La blastomicosi è una micosi profonda cronica o subacuta causata da un fungo dimorfo chiamato Blastomyces dermatitidis, che generalmente produce malattia polmonare e, in misura minore, forme extrapolmonari come profili cutanei, osteoarticolari e genitourinari, tra gli altri.12,17,19,22 La blastomicosi è prevalentemente una micosi del Canada e degli Stati Uniti d’America (USA); è endemica negli stati del Midwest del Canada, intorno ai Grandi Laghi, e soprattutto negli stati del sud e del sud-est degli USA.2,19,21 In Messico la malattia non è mai stata riportata come autoctona; ci sono solo cinque casi riportati, due dei quali legati all’immigrazione negli Stati Uniti.9,13,18,20,23
La blastomicosi cutanea è la forma extrapolmonare più comune della malattia; costituisce il 40-80% di tutti i casi e può essere classificata come primaria o secondaria. Qui presentiamo un caso di blastomicosi cutanea in un immigrato messicano, acquisito nell’area endemica degli USA.3,12,21
Caso clinico
Un agricoltore di 57 anni si è presentato con una storia di 5 anni di una placca verrucosa di 10cm×8cm, ricoperta di croste melicheriche e squame con una fistola situata nella regione ascellare destra che apparentemente è iniziata dopo una puntura di insetto e una manipolazione della zona. Il paziente ha riferito che la lesione cutanea si è sviluppata circa 15 giorni dopo la lesione iniziale (Fig. 1). Aveva una storia di immigrazione attraverso diversi stati degli USA durante 4 anni, tra cui Arizona, Wisconsin, Illinois, Ohio e Indianapolis. In quest’ultimo, lavorava nella produzione e manipolazione di compost organico come fertilizzante.

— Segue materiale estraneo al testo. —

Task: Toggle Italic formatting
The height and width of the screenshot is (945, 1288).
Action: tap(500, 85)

(a) Placca verrucosa (iniziale); (b) dopo il trattamento; (c) Fistole e lesione ulcerosa (iniziale); (d) dopo il trattamento.

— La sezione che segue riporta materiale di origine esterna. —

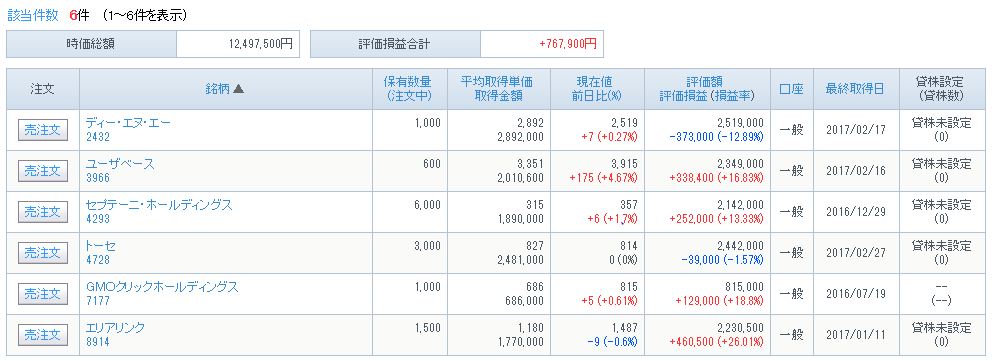Click stock code 8914 link

[98, 342]
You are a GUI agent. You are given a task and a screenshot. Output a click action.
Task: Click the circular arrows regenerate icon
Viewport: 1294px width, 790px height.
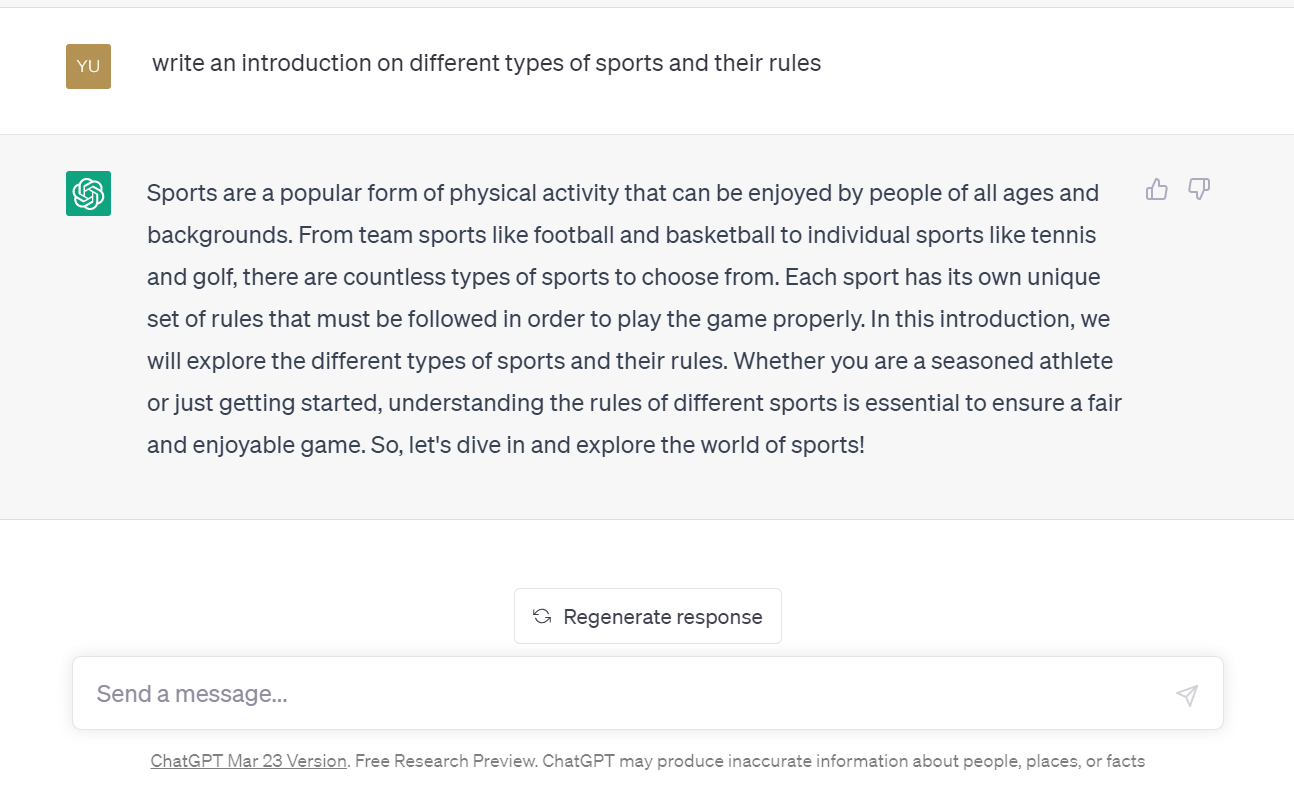pyautogui.click(x=542, y=616)
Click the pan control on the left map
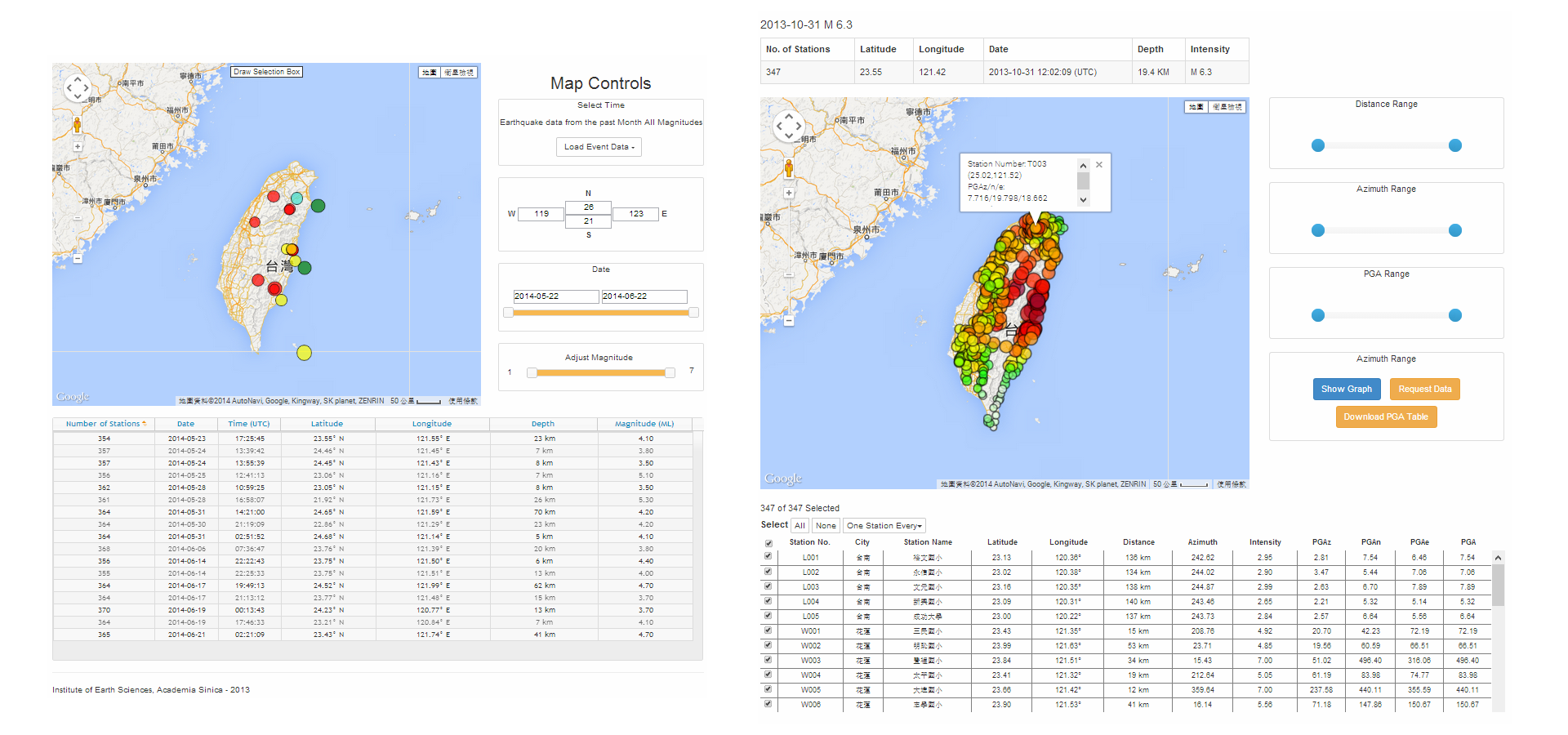Image resolution: width=1568 pixels, height=735 pixels. [78, 87]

Il paziente non ha cercato il trattamento fino al suo ritorno in Messico, dove è stato visitato presso il servizio dermatologico, e la prima impressione clinica ha suggerito una coccidioidomicosi cutanea o una tubercolosi cutanea. La radiografia del torace era negativa per la malattia pleuro-polmonare e ossea, e anche la fistolografia era negativa. Il lavaggio broncoalveolare, l’esame diretto dell’espettorato, le colture e la bacilloscopia alla ricerca di micobatteri erano negativi. Le reazioni intradermiche per PPD, sporotrichina e coccidioidina erano negative. L’esame diretto (KOH 10%), le colorazioni Giemsa e Papanicolaou hanno mostrato lieviti monobudellari, e la coltura in Sabouraud dextrose agar (25 giorni, 28°C) ha sviluppato una colonia grigio-biancastra e a crescita lenta, microscopicamente con abbondanti miceli settati e molteplici conidi piriformi sessili di 4-6μm, alcuni dei quali emergenti da brevi conidiofori (con ramificazioni, simili a lettere “L”) (Fig. 2); il dimorfismo termico era provato. La biopsia cutanea riportava un granuloma tubercoloso, che circondava alcuni lieviti monobuddici con una parete spessa e rifrangente (Fig. 3). Lo studio mediante PCR delle regioni ITS1 e ITS4, e il dominio D1-D2 ha reso l’identità di specie Ajellomyces dermatitidis (teleomorfo di B. dermatitidis). Il test di suscettibilità antimicotica del ceppo B. dermatitidis isolato (1245-10), effettuato con il metodo M38-A2 del CLSI, ha dato i seguenti valori di concentrazione minima inibitoria (MIC): amfotericina B 0.125μg/ml (intervallo di riferimento 1-2μg/ml); itraconazolo 0.250μg/ml (rif. 0.06-0.5μg/ml); voriconazolo 0.125μg/ml (rif. 0.015-0.125μg/ml) e posaconazolo 0.125μg/ml (rif. 0.06-0.25μg/ml).10 Gli intervalli di riferimento sono gli intervalli MIC del ceppo di riferimento Paecilomyces variotii ATCC MYA-3630. Sulla base dei risultati del test di suscettibilità e secondo il bilancio costi-benefici, è stato prescritto l’itraconazolo 200mg/die, e il prednisone 0.5mg/kg/die è stato somministrato solo per 30 giorni (per prevenire la fibrosi). In seguito l’itraconazolo è stato aumentato a 300mg/die per 3 mesi, e successivamente è stato installato uno schema di riduzione. Il tempo totale della terapia è stato di 8 mesi. Il paziente ha raggiunto la guarigione clinica e micologica. Dopo due anni di follow-up non c’è evidenza di attività della malattia (Fig. 1).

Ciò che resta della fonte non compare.